### Conjunto de tareas
a: Reproduce sin cambios el pasaje del texto sobre la educación que va desde "Contrario a lo" hasta "la vida privada.", ambos incluidos.
b: Transcribe literalmente solo las líneas de los registros comprendidas entre la línea que contiene "You are a computer-use agent. This" y la línea que contiene "(x=30, y=12)", ambas incluidas.

### Fragmento de texto
######

La educación no es simplemente una labor de instrucción o entrega de contenidos académicos. Es una actividad formativa, amplia y compleja que incluye las dimensiones sociales, valóricas, emocionales y que trasciende a los beneficios individuales de quienes participan en ella. Es el vehículo inicial en el aprendizaje de la convivencia social y la adopción de valores colectivos y de ella dependen, en buena medida, la reproducción de la vida, la producción y circulación de la cultura y el progreso en áreas del conocimiento que nos permiten resolver múltiples problemas sociales y ecosistémicos.
Contrario a lo que se cree, las Constituciones chilenas de 1833 y de 1925 establecieron un tipo de libertad de enseñanza en el contexto de la responsabilidad preferente “del gobierno” o “del Estado”, privilegiando el interés público. La fórmula contemplada en la Constitución chilena vigente es totalmente contraria a la historia constitucional de nuestro país, ya que consagra la educación como un bien de consumo individual, como un producto de un mercado en el que oferentes y demandantes concurren “libremente” a buscar su beneficio personal; vale decir, aquello que atañe al interés general se traspasó al ámbito de la vida privada.

######

### Datos del ejercicio
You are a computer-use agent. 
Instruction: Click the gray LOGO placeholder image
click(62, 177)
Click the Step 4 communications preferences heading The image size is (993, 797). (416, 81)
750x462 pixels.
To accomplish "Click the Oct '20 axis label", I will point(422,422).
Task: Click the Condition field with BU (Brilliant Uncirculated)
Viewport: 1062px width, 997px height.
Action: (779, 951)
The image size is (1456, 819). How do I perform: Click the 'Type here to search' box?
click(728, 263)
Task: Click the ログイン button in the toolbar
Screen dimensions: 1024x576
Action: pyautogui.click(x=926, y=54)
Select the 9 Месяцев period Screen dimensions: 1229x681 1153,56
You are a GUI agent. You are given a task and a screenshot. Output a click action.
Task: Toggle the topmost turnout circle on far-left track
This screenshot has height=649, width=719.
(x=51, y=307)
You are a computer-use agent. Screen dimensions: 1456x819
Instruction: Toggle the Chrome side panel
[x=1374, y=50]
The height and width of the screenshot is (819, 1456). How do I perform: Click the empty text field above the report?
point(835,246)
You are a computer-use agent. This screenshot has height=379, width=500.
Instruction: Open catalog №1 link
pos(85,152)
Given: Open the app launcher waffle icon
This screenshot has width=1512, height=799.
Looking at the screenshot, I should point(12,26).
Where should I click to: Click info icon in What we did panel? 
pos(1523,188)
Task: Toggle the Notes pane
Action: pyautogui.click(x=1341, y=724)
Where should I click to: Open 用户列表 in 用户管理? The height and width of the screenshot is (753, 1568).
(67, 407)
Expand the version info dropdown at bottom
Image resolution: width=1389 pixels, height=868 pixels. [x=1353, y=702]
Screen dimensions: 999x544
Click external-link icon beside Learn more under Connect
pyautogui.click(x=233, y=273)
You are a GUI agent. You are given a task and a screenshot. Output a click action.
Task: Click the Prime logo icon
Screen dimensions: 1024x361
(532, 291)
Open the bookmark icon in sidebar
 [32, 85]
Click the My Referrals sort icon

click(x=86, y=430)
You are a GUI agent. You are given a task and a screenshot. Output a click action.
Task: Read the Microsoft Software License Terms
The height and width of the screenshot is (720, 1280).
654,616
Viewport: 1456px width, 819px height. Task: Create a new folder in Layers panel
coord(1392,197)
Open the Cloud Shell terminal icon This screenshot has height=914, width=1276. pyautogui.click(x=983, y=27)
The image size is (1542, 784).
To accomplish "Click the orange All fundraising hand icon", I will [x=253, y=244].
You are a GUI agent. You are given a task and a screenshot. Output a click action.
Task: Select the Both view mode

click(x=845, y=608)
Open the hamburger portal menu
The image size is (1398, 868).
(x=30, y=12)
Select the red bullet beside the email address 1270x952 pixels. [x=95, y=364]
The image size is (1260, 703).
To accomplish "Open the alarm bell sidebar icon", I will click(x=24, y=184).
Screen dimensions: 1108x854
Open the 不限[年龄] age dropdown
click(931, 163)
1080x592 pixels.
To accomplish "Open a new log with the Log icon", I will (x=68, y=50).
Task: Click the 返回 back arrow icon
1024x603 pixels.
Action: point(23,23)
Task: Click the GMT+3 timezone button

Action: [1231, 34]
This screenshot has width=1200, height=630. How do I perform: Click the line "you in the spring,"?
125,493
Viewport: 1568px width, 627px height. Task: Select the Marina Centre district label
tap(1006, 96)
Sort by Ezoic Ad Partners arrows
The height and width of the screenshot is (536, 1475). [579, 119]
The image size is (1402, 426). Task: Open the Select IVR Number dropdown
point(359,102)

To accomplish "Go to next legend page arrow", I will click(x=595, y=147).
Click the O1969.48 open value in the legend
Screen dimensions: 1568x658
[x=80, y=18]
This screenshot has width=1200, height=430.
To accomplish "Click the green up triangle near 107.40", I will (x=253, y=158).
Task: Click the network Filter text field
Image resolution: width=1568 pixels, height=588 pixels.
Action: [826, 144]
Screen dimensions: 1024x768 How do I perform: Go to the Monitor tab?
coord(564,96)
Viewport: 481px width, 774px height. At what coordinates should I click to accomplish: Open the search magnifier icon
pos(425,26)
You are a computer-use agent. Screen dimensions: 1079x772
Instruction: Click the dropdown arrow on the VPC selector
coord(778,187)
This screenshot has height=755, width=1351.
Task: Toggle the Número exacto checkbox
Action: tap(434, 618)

######

### Lista de soluciones
a:
Contrario a lo que se cree, las Constituciones chilenas de 1833 y de 1925 establecieron un tipo de libertad de enseñanza en el contexto de la responsabilidad preferente “del gobierno” o “del Estado”, privilegiando el interés público. La fórmula contemplada en la Constitución chilena vigente es totalmente contraria a la historia constitucional de nuestro país, ya que consagra la educación como un bien de consumo individual, como un producto de un mercado en el que oferentes y demandantes concurren “libremente” a buscar su beneficio personal; vale decir, aquello que atañe al interés general se traspasó al ámbito de la vida privada.

b:
You are a computer-use agent. This screenshot has height=379, width=500.
Instruction: Open catalog №1 link
pos(85,152)
Given: Open the app launcher waffle icon
This screenshot has width=1512, height=799.
Looking at the screenshot, I should point(12,26).
Where should I click to: Click info icon in What we did panel? 
pos(1523,188)
Task: Toggle the Notes pane
Action: pyautogui.click(x=1341, y=724)
Where should I click to: Open 用户列表 in 用户管理? The height and width of the screenshot is (753, 1568).
(67, 407)
Expand the version info dropdown at bottom
Image resolution: width=1389 pixels, height=868 pixels. [x=1353, y=702]
Screen dimensions: 999x544
Click external-link icon beside Learn more under Connect
pyautogui.click(x=233, y=273)
You are a GUI agent. You are given a task and a screenshot. Output a click action.
Task: Click the Prime logo icon
Screen dimensions: 1024x361
(532, 291)
Open the bookmark icon in sidebar
 [32, 85]
Click the My Referrals sort icon

click(x=86, y=430)
You are a GUI agent. You are given a task and a screenshot. Output a click action.
Task: Read the Microsoft Software License Terms
The height and width of the screenshot is (720, 1280).
654,616
Viewport: 1456px width, 819px height. Task: Create a new folder in Layers panel
coord(1392,197)
Open the Cloud Shell terminal icon This screenshot has height=914, width=1276. pyautogui.click(x=983, y=27)
The image size is (1542, 784).
To accomplish "Click the orange All fundraising hand icon", I will [x=253, y=244].
You are a GUI agent. You are given a task and a screenshot. Output a click action.
Task: Select the Both view mode

click(x=845, y=608)
Open the hamburger portal menu
The image size is (1398, 868).
(x=30, y=12)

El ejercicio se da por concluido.